N-D Tensor Voting - Manual
The executable reads an input file, performs tensor voting with the user-defined value for sigma2 and writes the resulting tensors to the output file.

The syntax is:
VotingND infile outfile sigma2

The input file is a text file that begins with an unsigned integer that specifies the dimensionality of the space, followed by a list of un-oriented points or tensors, or a mixture of both. An un-oriented point is represented by its coordinates followed by a 0, such that a file containing un-oriented points would look like this:

N
x1_1 x1_2 … x1_N 0
x2_1 x2_2 … x2_N 0

xM_1 xM_2 … xM_N 0

Where xi are the M points and xi_j, j=1..N are the coordinates of each point. The number of points does not need to be specified. The points are encoded as unit ball tensors with all eigenvalues equal to one and an orthonormal set of eigenvectors.
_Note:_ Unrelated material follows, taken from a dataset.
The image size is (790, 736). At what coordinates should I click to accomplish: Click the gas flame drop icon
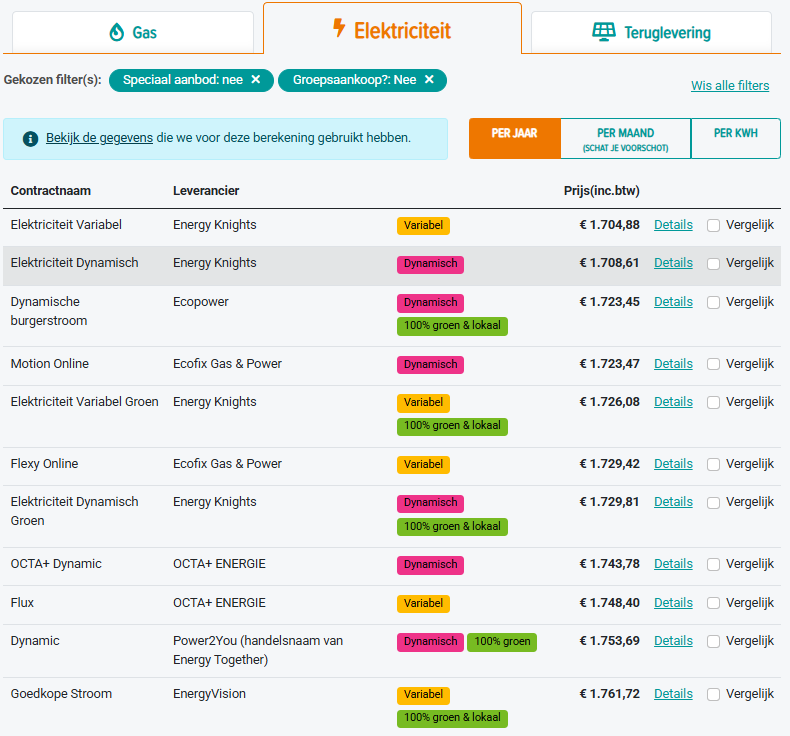pyautogui.click(x=117, y=32)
Alternatively, one can input points with orientation information in the form of tensors. In this case, the coordinates are followed by a 1 to indicate that the point is associated with a tensor. Following the 1, the input file contains the eigenvalues of the tensor in decreasing order and then the eigenvectors starting from the one corresponding to the maximum eigenvalue. The input file should be in the following form:

N
x1_1 x1_2 … x1_N 1
lambda1_1 lambda1_2… lambda1_N
e1_11 e1_12 … e1_1N

e1_N1 e1_N2 … e1_NN


xM_1 xM_2 … xM_N 1
lambdaM_1 lambdaM_2… lambdaM_N
eM_11 eM_12 … eM_1N

eM_N1 eM_N2 … eM_NN

Line feeds are actually ignored. They are included here for clarity. Also, the code can read the 0 or 1 index in integer or floating form. If one wishes to compute saliency values at locations that do not participate in the computation, these should be associated with zero ball tensors. Such tensors have to be provided in the second format as tensors with all eigenvalues equal to zero.

The output file is also a text file that contains the tensors accumulated after voting at the input positions. It is always in the second format. It can be used directly as input for a second pass of tensor voting, if so desired.

The final parameter is the square of the scale of the voting field which effectively determines the size of the voting neighborhood and the degree of smoothness. The scale should be set according to the dimensions of the input space. A scale below 1.0 would probably result in no information propagation in a space where the average distance between points is more than 10 units of length.

Since Euclidean distances are used when computing the magnitude of the votes that are cast from point to point, the input coordinates may need to be scaled in a way that ensures that the Euclidean distances between points are meaningful. This functionality is not provided since it is problem-dependent.


Note: Our software contains the Approximate Nearest Neighbor (ANN) k-d tree library (release 0.1) of the University of Maryland and Sunil Arya and David Mount. We are grateful to the authors for making their software publicly available. The license agreement of the ANN library is the following:

Copyright (c) 1997-1998 University of Maryland and Sunil Arya and David Mount. All Rights Reserved.

This software and related documentation is part of the Approximate Nearest Neighbor Library (ANN).

Permission to use, copy, and distribute this software and its documentation is hereby granted free of charge, provided that:
(1) it is not a component of a commercial product, and
(2) this notice appears in all copies of the software and related documentation.

The University of Maryland (U.M.) and the authors make no representations about the suitability or fitness of this software for any purpose. It is provided "as is" without express or implied warranty.